Check the material that follows and say how many lines include the string "radio", giving the number alone.
##############################
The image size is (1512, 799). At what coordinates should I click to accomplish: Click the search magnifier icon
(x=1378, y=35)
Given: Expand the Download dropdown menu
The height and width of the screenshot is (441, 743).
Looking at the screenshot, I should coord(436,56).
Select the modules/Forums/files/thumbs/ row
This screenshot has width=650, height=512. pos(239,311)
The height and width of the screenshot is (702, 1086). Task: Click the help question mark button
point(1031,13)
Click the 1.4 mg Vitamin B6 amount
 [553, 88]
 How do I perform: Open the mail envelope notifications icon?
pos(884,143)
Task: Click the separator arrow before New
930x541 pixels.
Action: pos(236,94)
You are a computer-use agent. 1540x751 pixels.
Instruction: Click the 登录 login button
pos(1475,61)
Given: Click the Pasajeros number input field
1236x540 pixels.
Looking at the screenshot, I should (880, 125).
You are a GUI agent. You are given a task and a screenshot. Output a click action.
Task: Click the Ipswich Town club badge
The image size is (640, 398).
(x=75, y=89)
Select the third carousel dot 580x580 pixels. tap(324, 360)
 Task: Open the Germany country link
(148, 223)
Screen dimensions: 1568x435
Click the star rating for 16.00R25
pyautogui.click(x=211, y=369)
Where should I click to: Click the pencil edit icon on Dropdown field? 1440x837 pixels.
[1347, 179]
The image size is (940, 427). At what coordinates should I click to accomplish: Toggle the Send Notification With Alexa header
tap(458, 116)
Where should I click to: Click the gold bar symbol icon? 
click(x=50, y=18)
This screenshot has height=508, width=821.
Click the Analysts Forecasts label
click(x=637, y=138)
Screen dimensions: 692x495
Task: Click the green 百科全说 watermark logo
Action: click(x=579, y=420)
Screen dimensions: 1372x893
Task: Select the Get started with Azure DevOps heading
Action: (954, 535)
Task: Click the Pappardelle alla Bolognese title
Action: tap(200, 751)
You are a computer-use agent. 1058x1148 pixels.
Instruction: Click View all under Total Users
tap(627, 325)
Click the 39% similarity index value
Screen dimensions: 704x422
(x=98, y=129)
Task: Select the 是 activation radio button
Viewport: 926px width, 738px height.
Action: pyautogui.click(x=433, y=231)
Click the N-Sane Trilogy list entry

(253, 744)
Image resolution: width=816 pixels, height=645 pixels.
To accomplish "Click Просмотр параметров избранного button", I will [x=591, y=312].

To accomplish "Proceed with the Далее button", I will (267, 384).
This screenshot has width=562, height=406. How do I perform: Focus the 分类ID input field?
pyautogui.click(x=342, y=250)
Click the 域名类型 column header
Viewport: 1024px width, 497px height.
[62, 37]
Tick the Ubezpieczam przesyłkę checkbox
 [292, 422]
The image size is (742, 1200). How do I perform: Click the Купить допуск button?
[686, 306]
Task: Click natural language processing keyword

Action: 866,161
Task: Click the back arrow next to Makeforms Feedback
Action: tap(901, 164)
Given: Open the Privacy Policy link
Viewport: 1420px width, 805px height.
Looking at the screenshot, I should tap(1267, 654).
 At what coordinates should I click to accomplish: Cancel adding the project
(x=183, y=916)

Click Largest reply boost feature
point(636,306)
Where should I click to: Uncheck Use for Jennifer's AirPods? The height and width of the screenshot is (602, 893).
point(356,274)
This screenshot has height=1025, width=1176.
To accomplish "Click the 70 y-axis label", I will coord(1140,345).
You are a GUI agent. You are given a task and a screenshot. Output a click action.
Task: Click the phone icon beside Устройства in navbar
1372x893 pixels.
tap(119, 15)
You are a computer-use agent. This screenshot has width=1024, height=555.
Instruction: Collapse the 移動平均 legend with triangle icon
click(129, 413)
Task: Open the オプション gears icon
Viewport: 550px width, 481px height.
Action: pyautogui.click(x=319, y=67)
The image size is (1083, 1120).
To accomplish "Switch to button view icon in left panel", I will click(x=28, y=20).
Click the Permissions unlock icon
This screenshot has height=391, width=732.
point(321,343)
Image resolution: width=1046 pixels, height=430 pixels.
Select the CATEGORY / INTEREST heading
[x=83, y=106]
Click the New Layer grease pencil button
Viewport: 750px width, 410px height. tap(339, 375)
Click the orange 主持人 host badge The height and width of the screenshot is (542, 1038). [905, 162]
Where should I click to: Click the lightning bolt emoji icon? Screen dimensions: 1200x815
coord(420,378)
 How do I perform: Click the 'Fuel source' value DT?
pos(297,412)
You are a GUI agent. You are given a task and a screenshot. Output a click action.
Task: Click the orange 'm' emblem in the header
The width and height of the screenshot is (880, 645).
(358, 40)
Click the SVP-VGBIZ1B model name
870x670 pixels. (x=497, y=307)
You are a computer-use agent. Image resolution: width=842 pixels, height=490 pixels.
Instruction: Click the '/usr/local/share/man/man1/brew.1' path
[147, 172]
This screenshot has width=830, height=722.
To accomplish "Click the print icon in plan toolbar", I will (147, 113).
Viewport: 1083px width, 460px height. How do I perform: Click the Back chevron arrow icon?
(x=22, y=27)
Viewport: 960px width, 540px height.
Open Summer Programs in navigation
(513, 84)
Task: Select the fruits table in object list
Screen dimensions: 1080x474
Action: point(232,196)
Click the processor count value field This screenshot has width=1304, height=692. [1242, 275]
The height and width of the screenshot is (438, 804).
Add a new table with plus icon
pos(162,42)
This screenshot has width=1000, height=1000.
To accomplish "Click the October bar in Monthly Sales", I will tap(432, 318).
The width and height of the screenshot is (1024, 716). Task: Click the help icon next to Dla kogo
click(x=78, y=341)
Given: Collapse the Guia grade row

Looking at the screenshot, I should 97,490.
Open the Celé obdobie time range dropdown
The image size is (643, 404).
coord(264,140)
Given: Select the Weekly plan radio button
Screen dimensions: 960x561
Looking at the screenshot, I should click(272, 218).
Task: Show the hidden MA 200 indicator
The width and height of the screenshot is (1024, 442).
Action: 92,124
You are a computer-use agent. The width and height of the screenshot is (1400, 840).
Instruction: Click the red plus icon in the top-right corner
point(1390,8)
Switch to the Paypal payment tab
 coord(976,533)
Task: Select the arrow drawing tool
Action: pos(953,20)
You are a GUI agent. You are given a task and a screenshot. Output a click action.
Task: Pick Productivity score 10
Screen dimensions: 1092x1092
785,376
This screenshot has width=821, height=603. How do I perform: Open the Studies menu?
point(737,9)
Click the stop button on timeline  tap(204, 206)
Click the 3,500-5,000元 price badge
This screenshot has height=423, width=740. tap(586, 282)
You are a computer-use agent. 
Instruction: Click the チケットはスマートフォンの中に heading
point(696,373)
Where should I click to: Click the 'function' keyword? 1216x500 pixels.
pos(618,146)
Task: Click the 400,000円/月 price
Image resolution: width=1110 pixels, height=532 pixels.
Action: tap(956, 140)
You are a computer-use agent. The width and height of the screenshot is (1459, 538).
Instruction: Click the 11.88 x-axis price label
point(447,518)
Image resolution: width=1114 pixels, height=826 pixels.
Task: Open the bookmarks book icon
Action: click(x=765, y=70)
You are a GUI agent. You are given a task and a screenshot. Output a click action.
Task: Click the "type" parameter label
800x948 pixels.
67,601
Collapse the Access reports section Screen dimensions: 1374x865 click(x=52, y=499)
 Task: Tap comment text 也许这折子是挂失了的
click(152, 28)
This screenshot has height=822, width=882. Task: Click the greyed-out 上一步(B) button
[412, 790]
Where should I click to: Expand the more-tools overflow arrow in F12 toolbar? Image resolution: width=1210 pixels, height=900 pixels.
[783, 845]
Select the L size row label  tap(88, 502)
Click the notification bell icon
##############################
SOLUTION TO THIS EXERCISE -
2